[Stored data]
::::::::
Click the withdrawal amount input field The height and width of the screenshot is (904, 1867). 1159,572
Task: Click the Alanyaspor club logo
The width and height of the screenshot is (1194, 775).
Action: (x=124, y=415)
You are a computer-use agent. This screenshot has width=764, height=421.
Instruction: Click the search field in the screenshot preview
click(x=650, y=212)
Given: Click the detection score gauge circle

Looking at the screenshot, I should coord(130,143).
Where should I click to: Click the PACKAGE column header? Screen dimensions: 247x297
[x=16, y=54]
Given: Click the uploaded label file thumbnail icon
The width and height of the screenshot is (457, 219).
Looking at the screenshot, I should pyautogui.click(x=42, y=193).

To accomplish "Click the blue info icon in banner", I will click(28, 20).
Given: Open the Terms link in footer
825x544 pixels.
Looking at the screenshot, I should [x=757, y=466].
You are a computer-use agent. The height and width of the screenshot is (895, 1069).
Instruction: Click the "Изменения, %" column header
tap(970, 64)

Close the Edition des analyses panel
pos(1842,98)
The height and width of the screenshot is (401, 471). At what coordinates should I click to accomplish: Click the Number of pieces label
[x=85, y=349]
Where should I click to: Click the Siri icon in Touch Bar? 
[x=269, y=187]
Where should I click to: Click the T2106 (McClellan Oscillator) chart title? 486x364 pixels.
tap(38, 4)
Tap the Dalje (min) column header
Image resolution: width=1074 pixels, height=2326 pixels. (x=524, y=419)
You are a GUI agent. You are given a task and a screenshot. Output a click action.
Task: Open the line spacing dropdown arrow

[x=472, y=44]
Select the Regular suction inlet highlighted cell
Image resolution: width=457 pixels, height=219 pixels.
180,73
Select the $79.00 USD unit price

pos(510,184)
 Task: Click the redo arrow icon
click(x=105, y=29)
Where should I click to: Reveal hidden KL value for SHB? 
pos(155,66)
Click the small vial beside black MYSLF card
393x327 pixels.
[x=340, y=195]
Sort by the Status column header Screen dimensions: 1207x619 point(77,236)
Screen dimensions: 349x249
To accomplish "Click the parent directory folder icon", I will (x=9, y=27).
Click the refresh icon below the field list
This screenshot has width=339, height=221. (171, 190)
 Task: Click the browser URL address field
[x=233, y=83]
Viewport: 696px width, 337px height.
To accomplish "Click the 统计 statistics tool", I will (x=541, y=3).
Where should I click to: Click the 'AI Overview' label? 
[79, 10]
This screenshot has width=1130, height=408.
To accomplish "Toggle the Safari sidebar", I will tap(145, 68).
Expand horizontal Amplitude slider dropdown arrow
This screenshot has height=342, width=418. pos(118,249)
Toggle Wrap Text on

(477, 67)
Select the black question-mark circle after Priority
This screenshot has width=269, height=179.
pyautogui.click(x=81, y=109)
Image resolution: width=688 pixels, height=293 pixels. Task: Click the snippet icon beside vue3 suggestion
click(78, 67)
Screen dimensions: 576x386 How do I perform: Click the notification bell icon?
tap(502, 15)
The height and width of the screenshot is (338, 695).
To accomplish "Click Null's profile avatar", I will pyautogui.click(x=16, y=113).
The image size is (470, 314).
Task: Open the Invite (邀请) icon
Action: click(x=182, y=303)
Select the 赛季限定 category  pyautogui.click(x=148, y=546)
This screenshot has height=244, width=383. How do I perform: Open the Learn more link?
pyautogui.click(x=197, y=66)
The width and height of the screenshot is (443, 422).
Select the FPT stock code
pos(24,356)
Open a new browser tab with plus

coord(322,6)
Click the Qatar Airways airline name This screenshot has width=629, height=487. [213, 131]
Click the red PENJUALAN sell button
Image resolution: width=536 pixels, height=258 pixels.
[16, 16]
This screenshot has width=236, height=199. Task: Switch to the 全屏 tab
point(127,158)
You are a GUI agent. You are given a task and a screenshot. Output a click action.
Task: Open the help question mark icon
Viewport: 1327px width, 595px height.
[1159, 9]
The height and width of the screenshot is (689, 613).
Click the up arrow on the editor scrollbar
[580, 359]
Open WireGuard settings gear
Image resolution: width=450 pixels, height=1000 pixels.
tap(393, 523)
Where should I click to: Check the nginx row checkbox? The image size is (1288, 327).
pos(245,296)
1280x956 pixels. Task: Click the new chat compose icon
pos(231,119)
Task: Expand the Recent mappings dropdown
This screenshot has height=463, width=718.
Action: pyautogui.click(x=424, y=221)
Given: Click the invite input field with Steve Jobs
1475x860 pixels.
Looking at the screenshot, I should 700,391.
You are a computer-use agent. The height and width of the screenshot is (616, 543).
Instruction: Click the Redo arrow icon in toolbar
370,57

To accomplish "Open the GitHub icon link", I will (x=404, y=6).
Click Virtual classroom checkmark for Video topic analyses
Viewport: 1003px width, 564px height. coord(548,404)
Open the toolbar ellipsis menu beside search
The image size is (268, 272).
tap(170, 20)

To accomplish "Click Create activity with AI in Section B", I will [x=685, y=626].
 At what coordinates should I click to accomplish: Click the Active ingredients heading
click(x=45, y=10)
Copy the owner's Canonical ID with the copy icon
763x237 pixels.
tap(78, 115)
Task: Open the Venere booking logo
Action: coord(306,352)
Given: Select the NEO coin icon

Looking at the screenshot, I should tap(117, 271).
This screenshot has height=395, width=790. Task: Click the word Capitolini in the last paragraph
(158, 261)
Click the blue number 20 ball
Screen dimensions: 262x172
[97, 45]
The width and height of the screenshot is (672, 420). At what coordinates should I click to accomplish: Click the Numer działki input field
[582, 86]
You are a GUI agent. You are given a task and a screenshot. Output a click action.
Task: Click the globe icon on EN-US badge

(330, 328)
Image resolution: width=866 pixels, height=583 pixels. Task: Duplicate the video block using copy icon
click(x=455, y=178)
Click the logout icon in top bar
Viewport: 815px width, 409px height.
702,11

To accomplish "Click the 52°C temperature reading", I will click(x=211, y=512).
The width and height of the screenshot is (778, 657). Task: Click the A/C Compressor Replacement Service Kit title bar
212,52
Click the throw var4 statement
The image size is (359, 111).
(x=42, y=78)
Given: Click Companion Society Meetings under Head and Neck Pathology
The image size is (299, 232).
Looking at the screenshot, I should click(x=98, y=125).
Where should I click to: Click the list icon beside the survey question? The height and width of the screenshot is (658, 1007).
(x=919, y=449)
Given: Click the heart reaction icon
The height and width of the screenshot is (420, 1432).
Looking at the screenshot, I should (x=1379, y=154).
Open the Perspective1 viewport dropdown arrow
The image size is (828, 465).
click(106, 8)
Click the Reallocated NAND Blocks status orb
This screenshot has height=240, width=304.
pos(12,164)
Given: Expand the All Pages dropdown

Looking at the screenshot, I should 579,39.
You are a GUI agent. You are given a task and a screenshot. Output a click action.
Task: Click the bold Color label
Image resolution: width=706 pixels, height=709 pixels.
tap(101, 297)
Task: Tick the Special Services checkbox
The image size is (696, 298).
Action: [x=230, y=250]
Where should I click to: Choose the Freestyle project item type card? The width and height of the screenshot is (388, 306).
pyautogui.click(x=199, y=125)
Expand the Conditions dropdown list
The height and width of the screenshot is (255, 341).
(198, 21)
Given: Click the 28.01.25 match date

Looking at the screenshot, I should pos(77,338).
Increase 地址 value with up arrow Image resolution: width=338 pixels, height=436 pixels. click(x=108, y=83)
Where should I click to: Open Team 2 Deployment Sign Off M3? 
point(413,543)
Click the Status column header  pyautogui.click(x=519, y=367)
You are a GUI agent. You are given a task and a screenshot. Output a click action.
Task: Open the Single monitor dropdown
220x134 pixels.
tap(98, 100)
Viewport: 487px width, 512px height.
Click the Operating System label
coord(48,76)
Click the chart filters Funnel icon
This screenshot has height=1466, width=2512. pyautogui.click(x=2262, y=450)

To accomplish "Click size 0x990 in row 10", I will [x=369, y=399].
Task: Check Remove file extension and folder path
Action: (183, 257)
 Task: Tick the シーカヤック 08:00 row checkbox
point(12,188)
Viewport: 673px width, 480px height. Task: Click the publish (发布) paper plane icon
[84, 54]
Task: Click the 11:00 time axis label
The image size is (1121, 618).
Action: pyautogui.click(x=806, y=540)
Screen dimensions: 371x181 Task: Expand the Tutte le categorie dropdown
::::::::
[EXERCISE AIM] Keep only those lines of the records that hold "computer", and return them.

[RESPONSE AREA]
You are a computer-use agent. This screenshot has width=764, height=421.
You are a computer-use agent. The height and width of the screenshot is (895, 1069).
You are a computer-use agent. The height and width of the screenshot is (616, 543).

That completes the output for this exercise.